Why is that boot sector stuff that important?  Well, both Windows as Linux need to start with a boot sector containing the bootcode for the OS.  For Windows (if encrypted) it is the Truecrypt bootloader, for Linux it is the boot manager called Grub.  If encryption isn’t the case then Grub has all capabilities to boot both Windows and Linux.  With encryption enabled Windows really needs the Truecrypt pre-boot authentication, and Linux really needs the Grub loader while there’s only place for one boot loader in the MBR.  How to solve this?  Remember that a boot sector not necessarily need to be in the MBR, but can also be in the volume boot record in the partition.  The Truecrypt bootloader must be installed in the MBR while grub can be installed in the volume boot record inside a partition.  The trick is that Truecrypt has a multiboot option which enables the computer to chainload to a second bootloader in other available partitions.  When using the multiboot option in the Truecrypt bootloader, the system tries to find other partitions to boot and will find the bootsector of the linux boot partition.  The Truecrypt multiboot option must be enabled when configuring the system encryption in Truecrypt.  To enter the multiboot function, you can use the escape button during the pre-boot authentication when the system asks for the Truecrypt password.

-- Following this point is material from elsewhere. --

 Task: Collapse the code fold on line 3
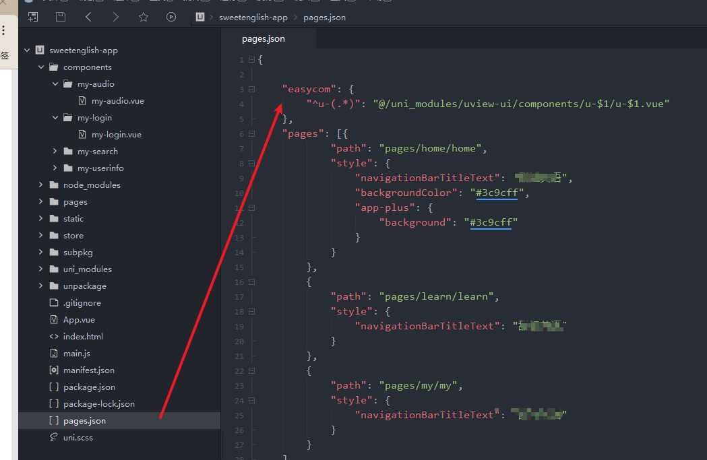coord(251,89)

Use a minimum amount of partitions

When activating the Truecrypt multiboot function using the escape button, the boatloader looks for other partitions.  If only one other bootable partition exists, the operating system on that partition will be started.  If multiple other bootable partitions exists, then a bootmenu will show up containing all that partitions as option.  The bootmenu which let you choose which partition to start can be annoying because of the fact that user interaction must be minimal during startup time.  To accomplish that, Windows and Ubuntu must be installed in a way that the amount of partitions are minimal.  Best is to install Windows in only one partition.  For Ubuntu you can create a LVM volume within an encrypted volume.  Inside that LVM you can create volumes for the root, swap and possibly other partitions.  The Ubuntu boot partition is the only partition outside the LVM and is the only partition which isn’t encrypted.

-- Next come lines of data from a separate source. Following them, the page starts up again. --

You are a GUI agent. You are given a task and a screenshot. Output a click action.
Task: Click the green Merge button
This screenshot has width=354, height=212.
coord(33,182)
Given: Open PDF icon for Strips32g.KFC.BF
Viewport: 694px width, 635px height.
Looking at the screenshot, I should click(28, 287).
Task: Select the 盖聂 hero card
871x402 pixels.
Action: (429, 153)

The picture above represents a harddisk.  It contains three partitions.  First is the boot partition for Ubuntu.  This one is not encrypted but does not contain any data, except for the kernel, startup-scripts and drivers.  The second partition is the NTFS partition for Windows, encrypted with Truecrypt.  The third partitions represents a crypto volume.  The crypto volume contains a LVM volume with two logical volumes.  The first is the swap space, the second is the root filesystem, both for Ubuntu.  All the data inside the crypto volume is encrypted.  Swap space and the root filesystem are only available when authentication to the crypto volume was successful.  There are two bootsectors in use.  First is the Truecrypt bootloader in the master boot record.  Second is Grub inside the volume boot record inside the boot partition for Ubuntu.

Avoiding the creation of the Windows 7 system partition

When partitioning the harddrive during the installation process, Windows 7 will create two NTFS partitions, one of them is a 100 MB system partition containing recovery files.  That second partition is no problem but, as I mentioned before, can be annoying.  There are 2 solutions to get rid of that system partition.  The first and simplest solution is to delete that 100 MB partition directly after is created when you’re still in the installation mode.  The 100 MB of released, unused space can be used for the Linux boot partition, however it is a bit small, or you accept that your harddisk doesn’t use that 100 MB.  The second is to pre-partition your harddrive with only one NTFS partition and other (temporary) partition that fills up all the remaining space.  If Windows 7 can’t create the 100 MB system partition it will place the files on the main partition.  So you won’t loose any of the functionality offered by the system partition.